▸ **Task objective**:
All records must be quoted exactly. Omit the pictures.
'''
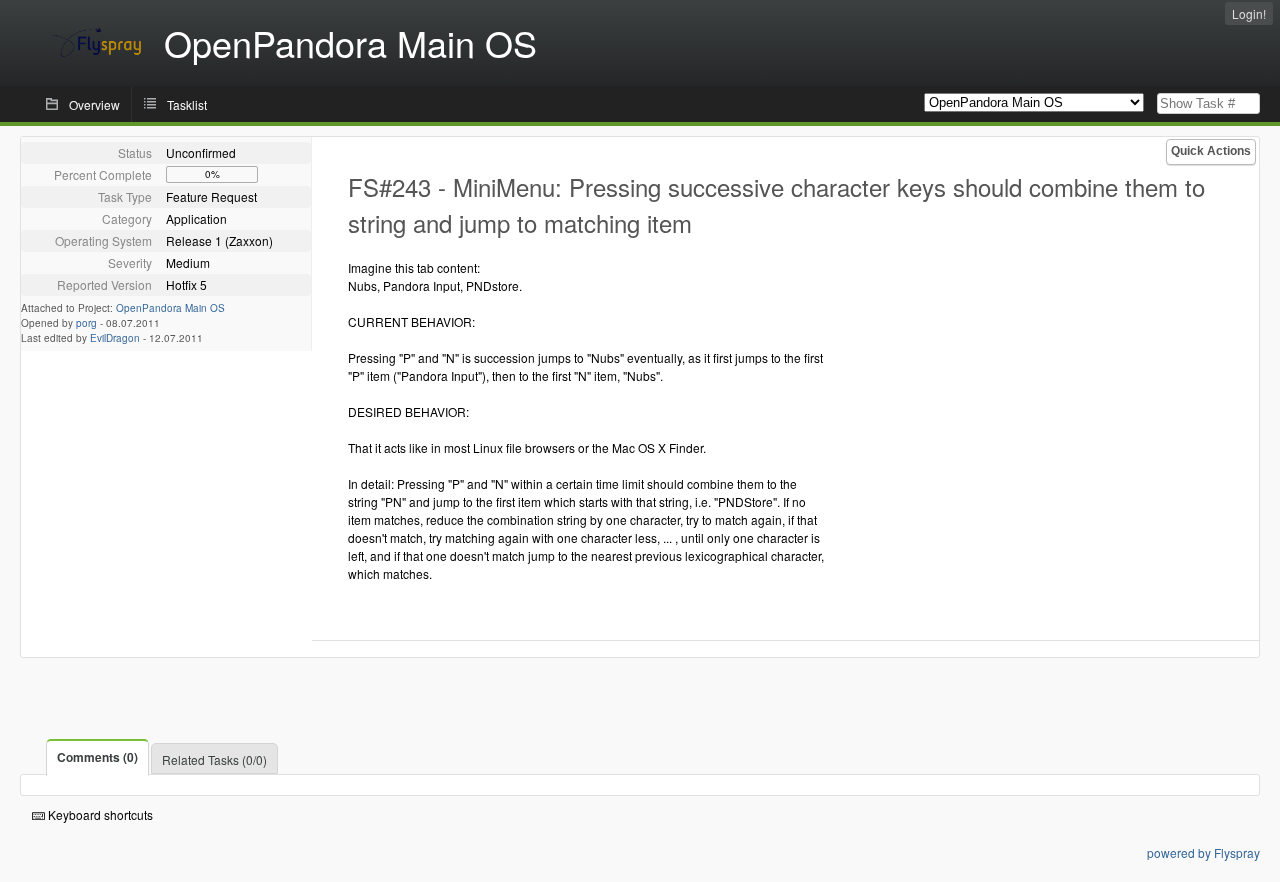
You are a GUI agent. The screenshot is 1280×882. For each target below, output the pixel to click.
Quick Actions (1211, 151)
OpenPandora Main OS (170, 308)
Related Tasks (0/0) (214, 759)
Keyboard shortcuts (99, 814)
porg (86, 323)
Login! (1249, 13)
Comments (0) (97, 757)
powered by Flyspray (1203, 852)
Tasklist (187, 104)
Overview (94, 104)
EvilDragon (115, 338)
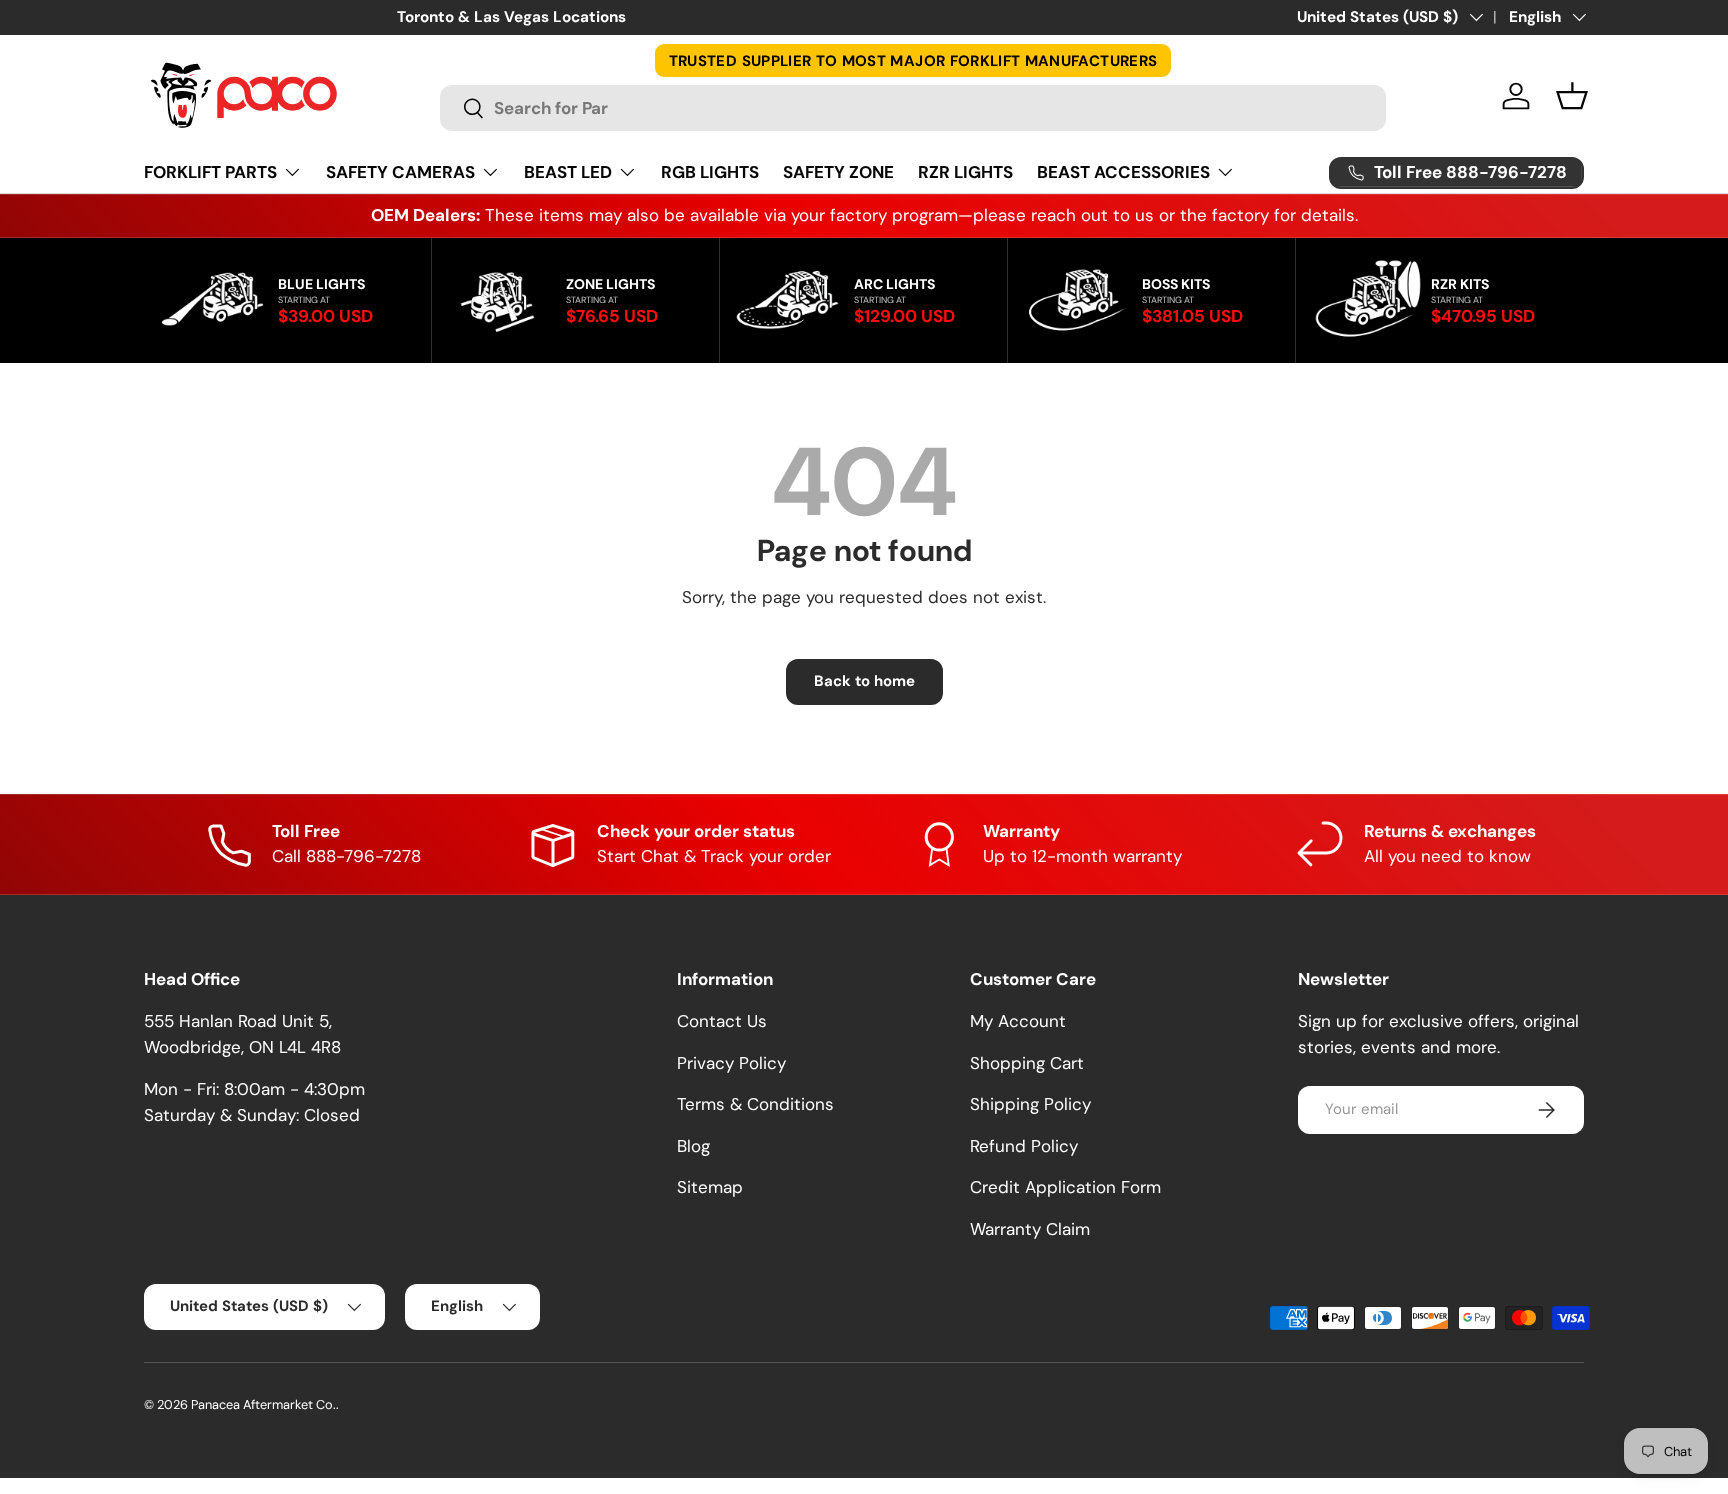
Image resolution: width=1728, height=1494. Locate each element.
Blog (693, 1146)
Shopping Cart (1027, 1063)
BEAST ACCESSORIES (1123, 172)
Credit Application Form (1065, 1187)
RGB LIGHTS (710, 172)
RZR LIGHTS (965, 172)
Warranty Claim (1030, 1229)
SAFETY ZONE (838, 172)
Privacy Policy (731, 1063)
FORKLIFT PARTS (210, 172)
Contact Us (722, 1021)
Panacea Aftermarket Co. (263, 1404)
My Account (1018, 1021)
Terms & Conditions (755, 1104)
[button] (1572, 96)
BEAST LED (568, 172)
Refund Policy (1024, 1146)
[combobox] (913, 108)
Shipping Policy (1030, 1104)
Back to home (864, 681)
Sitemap (710, 1187)
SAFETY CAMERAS (400, 172)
'''
▸ **The completed task**:
You are a GUI agent. The screenshot is 1280×882. For each target below, output the pixel to click.
Quick Actions (1211, 151)
OpenPandora Main OS (170, 308)
Related Tasks (0/0) (214, 759)
Keyboard shortcuts (99, 814)
porg (86, 323)
Login! (1249, 13)
Comments (0) (97, 757)
powered by Flyspray (1203, 852)
Tasklist (187, 104)
Overview (94, 104)
EvilDragon (115, 338)
Image resolution: width=1728, height=1494. Locate each element.
Blog (693, 1146)
Shopping Cart (1027, 1063)
BEAST ACCESSORIES (1123, 172)
Credit Application Form (1065, 1187)
RGB LIGHTS (710, 172)
RZR LIGHTS (965, 172)
Warranty Claim (1030, 1229)
SAFETY ZONE (838, 172)
Privacy Policy (731, 1063)
FORKLIFT PARTS (210, 172)
Contact Us (722, 1021)
Panacea Aftermarket Co. (263, 1404)
My Account (1018, 1021)
Terms & Conditions (755, 1104)
[button] (1572, 96)
BEAST LED (568, 172)
Refund Policy (1024, 1146)
[combobox] (913, 108)
Shipping Policy (1030, 1104)
Back to home (864, 681)
Sitemap (710, 1187)
SAFETY CAMERAS (400, 172)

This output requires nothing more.